Such narratives seem particularly powerful; especially, perhaps, for parochial altruists—people who love their own group so much that they are willing to die on its behalf. If you perceive that your group’s back is against the wall, this might be just the thing to motivate a parochial altruist to act on their behalf.6 Perhaps this is why we see the narrative of victimhood even among some of the most powerful groups in the world. For example, note that the ‘don’t tread on me’ American flag is still widely visible in the US. In fact, groups often compete with each other for who is the aggrieved victim in a conflict (i.e., ‘competitive victimhood’), which buys them more third-party support, but also may motivate their members to action.7
Whether about victimhood or not, ideologies are incredibly persistent. Part of what gives them their momentum is a set of cognitive filters that help process incoming information to support and enhance the in-group’s ideological narrative. For example, confirmation bias describes the tendency to uncritically accept information that confirms their group’s beliefs, and scrutinize anything that runs counter to their ideological leaning. Certainly, anyone who has paid any attention to the current US election cycle has seen this at play. Another critical bias concerns the way that we construe the deviant actions of others. If I find myself doing something wrong (e.g., cutting late into a merging lane), it is easy for me to justify this by external circumstances (e.g., “I was late for an important meeting”). But when I see others doing the same, I tend to attribute this to their internal characteristics (e.g., “they are selfish jerks”). As was famously expressed by the comedian George Carlin, “Have you ever noticed that anybody driving slower than you is a moron, and everybody driving faster than you is a maniac?” The inter-group context only magnifies this process—their violence reflects ‘who they are’ (barbarians, colonizers, terrorists), whereas our violence is shrouded in circumstance (“we had to kill them because…”).
The neural infrastructure built up around maintaining ideological righteousness is immense. Dozens of distinct biases have been identified, named, and characterized.8 And since these processes occur automatically, in regions of our brain that are generally inaccessible to conscious introspection, we are subject to their effects whether we like it or not. We are, as the great psychologist Lee Ross said, “naïve realists” who believe that we alone see the world objectively, whereas those who disagree with us are inherently irrational. This ‘bias blind spot’ is again not owned by some groups and not others—they are part of a consequence of having a human brain that is designed to operate efficiently.

*****

The problem: Rewrite the part of the passage on ideological bias that opens with the words "The neural infrastructure" and closes with "to operate efficiently.", swapping "immense" for "vast". The rows have nothing to do with this.

*****

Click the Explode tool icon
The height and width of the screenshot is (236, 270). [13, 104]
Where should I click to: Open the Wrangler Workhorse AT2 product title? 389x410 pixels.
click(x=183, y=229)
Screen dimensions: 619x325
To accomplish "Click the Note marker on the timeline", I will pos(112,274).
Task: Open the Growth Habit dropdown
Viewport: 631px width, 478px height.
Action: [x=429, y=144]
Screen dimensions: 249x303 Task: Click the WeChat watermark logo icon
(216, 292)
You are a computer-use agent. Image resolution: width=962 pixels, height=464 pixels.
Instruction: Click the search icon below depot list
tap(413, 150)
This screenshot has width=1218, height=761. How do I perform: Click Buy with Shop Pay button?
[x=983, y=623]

*****

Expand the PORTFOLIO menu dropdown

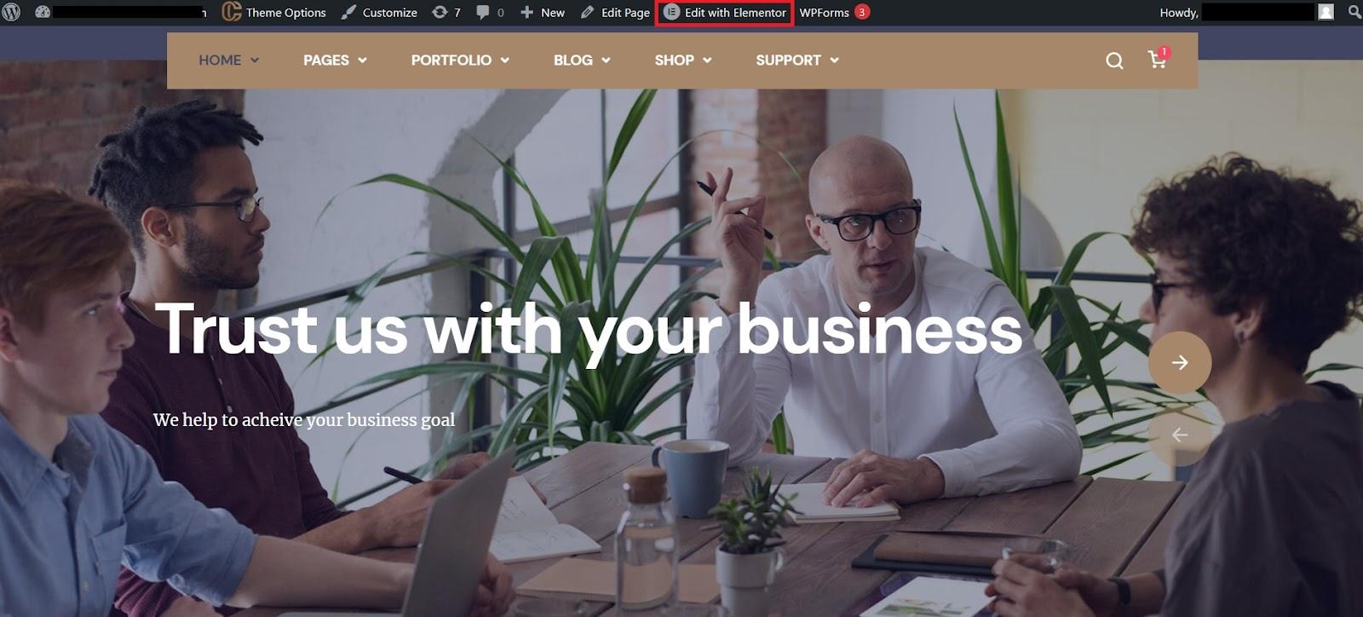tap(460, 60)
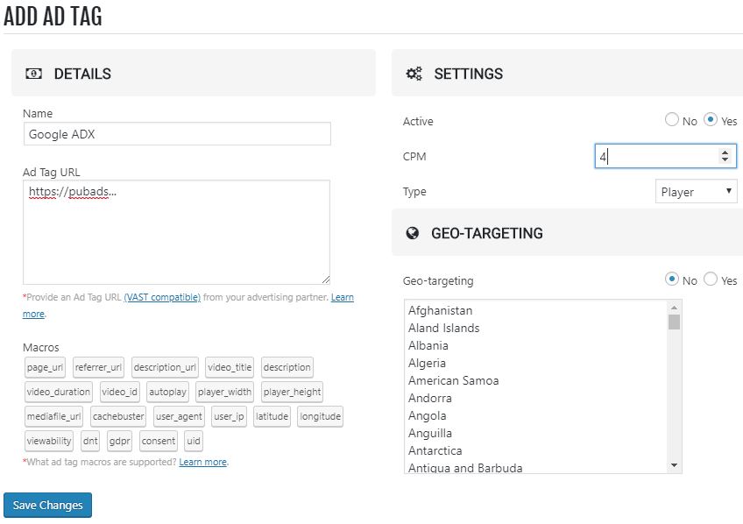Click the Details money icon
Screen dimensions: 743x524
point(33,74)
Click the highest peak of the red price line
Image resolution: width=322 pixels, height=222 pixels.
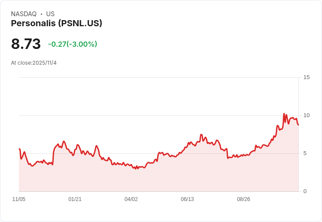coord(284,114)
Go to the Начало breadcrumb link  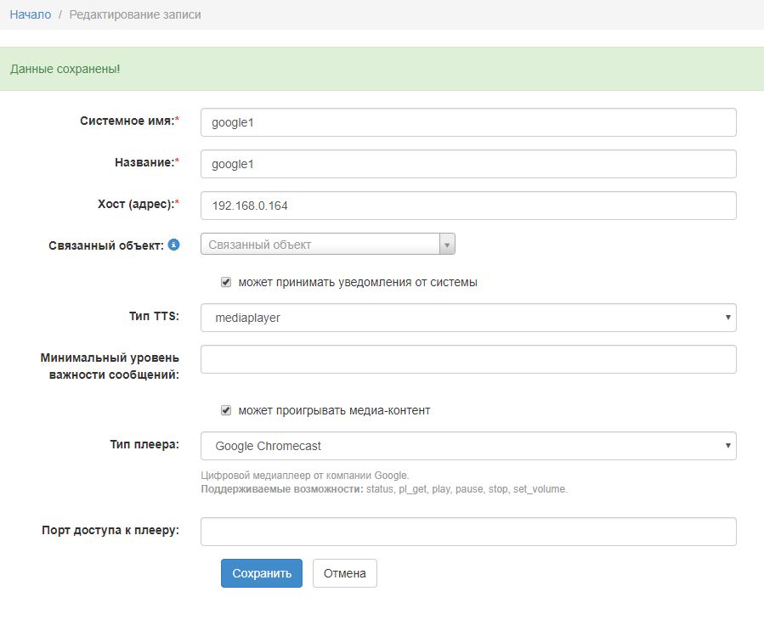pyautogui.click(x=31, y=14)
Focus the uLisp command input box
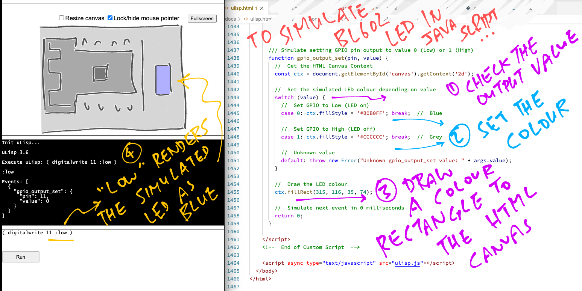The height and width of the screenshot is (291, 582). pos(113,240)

*****

Result for this task:
The neural infrastructure built up around maintaining ideological righteousness is vast. Dozens of distinct biases have been identified, named, and characterized.8 And since these processes occur automatically, in regions of our brain that are generally inaccessible to conscious introspection, we are subject to their effects whether we like it or not. We are, as the great psychologist Lee Ross said, “naïve realists” who believe that we alone see the world objectively, whereas those who disagree with us are inherently irrational. This ‘bias blind spot’ is again not owned by some groups and not others—they are part of a consequence of having a human brain that is designed to operate efficiently.